**ARTICLE**
________________________________________
I would think the champagne would wipe everything out from what I've seen with other champagne combos. I haven't seen a woma/spider combo (with either line of woma). My guess is it has some combo of spider/pinstripe/enchi/woma (maybe even all three) to break the pattern up but not sure which ones.

----------


## TriniBP

I just saw this magpie ball at the Tinley show. It's pretty cool looking. It had a funny little thing going on with with its neck though. Maybe a wobble??

----------


## Rinaldo

wow super nice   :Smile: 


greeting Rinaldo

----------


## twistedtails

My guess is a Super Pastel Desert Spider.

----------


## saber2th

Both of them are CRAZY SWEET!   :Surprised:

----------


## OhhWatALoser

well after seeing it in person, heres my obversation

obviously has spider in it, it was labled as "magpie bee" and had the spider wooble

Head looks like a superpastel

The little pattern on the sides reminds me of how bumblebellies have alot of color coming down the sides, the white seems to mimic it, so I vote yellow belly in there also.

only thing I can think of possibly doing it, would be a clown, but I don't remember seeing a clown spider, anyone got pics to compare?

so I vote Super Pastel, Spider, Yellowbelly, Clown

NERD said it was the question of the day at tinley and their not telling us lol.

----------


## Ophis

i was able to see one in person @ the tinley expo. it had the worst wobble i have ever seen. but it looks really cool.

----------


## shescountry89

> this is one of the craziest things i've ever seen at NERD
> 
> 
> 
> Compared to the Magpie blood python by VPI http://www.vpi.com/


*I have to agree, that ball was absolutely stunning! Their whole table was just incredible.*

----------


## Ophis

i think its yellowbelly, spider,desert and pastel

----------


## dragonboy4578

What a very cool looking snake!!! I love it! I want it!!!

----------


## BuckeyeBalls

Seen it in person at Tinley it is absolutely incredible!

----------


## Abrahamalga

> only thing I can think of possibly doing it, would be a clown, but I don't remember seeing a clown spider, anyone got pics to compare?
________________________________________
**DATASET EXTRACT**
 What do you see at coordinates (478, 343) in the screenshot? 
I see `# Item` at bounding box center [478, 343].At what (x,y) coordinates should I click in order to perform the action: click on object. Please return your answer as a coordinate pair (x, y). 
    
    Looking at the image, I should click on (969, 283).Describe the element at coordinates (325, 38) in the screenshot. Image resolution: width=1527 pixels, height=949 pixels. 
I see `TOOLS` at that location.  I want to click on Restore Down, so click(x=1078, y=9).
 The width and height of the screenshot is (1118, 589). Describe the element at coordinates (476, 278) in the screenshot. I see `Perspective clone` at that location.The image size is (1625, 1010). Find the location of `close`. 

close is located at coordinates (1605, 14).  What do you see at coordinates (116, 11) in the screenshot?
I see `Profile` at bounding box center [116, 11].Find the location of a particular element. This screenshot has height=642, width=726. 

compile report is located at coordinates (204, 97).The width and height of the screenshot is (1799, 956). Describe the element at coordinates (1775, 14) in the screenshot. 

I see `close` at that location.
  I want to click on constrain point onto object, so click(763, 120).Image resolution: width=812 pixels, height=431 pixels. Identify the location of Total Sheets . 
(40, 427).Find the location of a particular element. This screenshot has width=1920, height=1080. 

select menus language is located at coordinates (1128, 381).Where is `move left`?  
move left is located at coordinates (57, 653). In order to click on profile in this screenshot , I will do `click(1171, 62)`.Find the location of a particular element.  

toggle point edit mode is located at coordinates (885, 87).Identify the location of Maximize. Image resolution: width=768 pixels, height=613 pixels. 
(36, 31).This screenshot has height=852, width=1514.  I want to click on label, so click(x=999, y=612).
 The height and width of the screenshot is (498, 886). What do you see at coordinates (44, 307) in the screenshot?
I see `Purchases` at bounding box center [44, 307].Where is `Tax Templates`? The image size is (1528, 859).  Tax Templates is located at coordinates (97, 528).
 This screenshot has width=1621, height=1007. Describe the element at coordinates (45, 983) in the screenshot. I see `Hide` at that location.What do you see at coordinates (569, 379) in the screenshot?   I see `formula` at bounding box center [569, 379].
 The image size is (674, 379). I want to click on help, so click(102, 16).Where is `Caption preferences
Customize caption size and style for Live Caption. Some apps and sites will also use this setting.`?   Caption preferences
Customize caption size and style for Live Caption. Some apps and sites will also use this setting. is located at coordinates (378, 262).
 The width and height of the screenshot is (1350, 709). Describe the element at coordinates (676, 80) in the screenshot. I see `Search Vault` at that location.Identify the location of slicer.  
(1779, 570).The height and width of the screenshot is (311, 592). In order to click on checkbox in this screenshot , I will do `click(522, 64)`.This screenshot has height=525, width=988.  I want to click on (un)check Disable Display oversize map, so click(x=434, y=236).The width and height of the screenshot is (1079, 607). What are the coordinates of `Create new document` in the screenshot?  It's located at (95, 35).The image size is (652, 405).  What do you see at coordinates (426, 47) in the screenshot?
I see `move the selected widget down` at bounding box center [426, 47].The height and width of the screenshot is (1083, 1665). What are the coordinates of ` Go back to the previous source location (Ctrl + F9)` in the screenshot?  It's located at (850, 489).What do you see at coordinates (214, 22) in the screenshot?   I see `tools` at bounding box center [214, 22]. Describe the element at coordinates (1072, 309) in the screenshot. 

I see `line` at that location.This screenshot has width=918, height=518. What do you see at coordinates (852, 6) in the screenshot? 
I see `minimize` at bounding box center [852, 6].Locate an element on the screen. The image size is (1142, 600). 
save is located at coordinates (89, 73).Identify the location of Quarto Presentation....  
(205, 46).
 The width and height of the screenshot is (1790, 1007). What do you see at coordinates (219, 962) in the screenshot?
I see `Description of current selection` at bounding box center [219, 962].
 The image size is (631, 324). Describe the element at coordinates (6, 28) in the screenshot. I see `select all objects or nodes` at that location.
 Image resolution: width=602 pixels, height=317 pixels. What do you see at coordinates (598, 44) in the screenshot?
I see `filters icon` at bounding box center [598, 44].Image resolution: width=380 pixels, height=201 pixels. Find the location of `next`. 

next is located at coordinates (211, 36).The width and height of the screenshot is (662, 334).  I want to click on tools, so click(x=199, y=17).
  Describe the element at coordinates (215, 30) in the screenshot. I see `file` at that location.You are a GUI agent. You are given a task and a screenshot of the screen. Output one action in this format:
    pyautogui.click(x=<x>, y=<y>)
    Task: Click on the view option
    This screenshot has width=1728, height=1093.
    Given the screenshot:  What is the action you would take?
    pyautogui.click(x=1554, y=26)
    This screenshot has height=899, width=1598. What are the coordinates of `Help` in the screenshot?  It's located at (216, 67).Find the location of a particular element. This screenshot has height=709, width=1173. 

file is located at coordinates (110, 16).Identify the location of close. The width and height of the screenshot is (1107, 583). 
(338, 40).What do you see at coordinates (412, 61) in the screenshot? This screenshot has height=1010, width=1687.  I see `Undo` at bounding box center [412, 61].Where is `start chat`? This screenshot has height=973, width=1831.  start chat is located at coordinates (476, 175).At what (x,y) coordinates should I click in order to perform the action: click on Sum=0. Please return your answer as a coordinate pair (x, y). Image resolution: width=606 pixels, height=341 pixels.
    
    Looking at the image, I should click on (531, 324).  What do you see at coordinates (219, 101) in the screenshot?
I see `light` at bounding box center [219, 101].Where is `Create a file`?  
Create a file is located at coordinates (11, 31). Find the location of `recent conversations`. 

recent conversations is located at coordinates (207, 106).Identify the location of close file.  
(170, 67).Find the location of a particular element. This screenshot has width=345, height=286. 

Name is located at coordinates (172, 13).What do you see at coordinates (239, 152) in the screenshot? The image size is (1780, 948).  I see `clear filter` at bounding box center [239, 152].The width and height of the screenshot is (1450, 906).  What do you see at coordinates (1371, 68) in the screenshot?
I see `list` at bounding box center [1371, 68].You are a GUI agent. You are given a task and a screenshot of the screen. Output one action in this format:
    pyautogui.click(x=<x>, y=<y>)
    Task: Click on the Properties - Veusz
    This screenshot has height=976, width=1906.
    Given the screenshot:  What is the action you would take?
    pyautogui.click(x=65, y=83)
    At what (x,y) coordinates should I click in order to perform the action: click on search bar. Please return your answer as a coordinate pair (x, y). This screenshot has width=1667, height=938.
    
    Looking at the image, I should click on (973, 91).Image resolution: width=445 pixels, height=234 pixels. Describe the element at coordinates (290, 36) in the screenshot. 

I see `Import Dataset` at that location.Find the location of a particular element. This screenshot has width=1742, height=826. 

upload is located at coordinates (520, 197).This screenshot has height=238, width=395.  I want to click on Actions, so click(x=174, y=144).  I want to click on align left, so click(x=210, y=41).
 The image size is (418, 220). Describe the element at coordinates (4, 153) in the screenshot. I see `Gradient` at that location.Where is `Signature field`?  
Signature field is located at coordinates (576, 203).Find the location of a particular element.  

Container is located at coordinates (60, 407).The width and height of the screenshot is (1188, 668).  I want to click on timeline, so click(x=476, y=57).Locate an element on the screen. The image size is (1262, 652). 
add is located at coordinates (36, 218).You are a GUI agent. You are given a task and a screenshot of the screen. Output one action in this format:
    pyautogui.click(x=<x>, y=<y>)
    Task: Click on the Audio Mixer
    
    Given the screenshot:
________________________________________
**WORK INSTRUCTIONS**
Extend the forum thread above about the magpie ball python, picking up right after its last line.

**TASK RESPONSE**
> 
> so I vote Super Pastel, Spider, Yellowbelly, Clown
> 
> NERD said it was the question of the day at tinley and their not telling us lol.


Nop :Wag of the finger: ...no clown in the magpie!!!

Just guessing...Desert enchi fire spider!!!

----------


## Hypnotic Exotic

Now that you mention it, I think you might have something with the Desert. Does anybody think it could have Vanilla and Fire in it? Something is causing that pattern and I'm wondering if they pattern of that combined with the Spider could produce this.

----------


## OhhWatALoser

> Now that you mention it, I think you might have something with the Desert. Does anybody think it could have Vanilla and Fire in it? Something is causing that pattern and I'm wondering if they pattern of that combined with the Spider could produce this.


Desert spider doesn't have a different pattern, nor does a fire spider.

----------


## MissLeMew

*grabby hands*  :Wuv:  Iwannit

----------


## Igby

BEAUTIFUL snakes!!!

----------


## hgrub

my guess is super enchi + pastel + spider + something new

----------


## Hypnotic Exotic

> Desert spider doesn't have a different pattern, nor does a fire spider.


You misunderstood me. I meant the combo of Vanilla AND Fire. The Vanilla Cream (that combo) does seem to affect the pattern. Check out this link to it:
http://www.captivebredreptileforums....lla-cream.html

I do think it has Desert in it but more because of the color, not the pattern.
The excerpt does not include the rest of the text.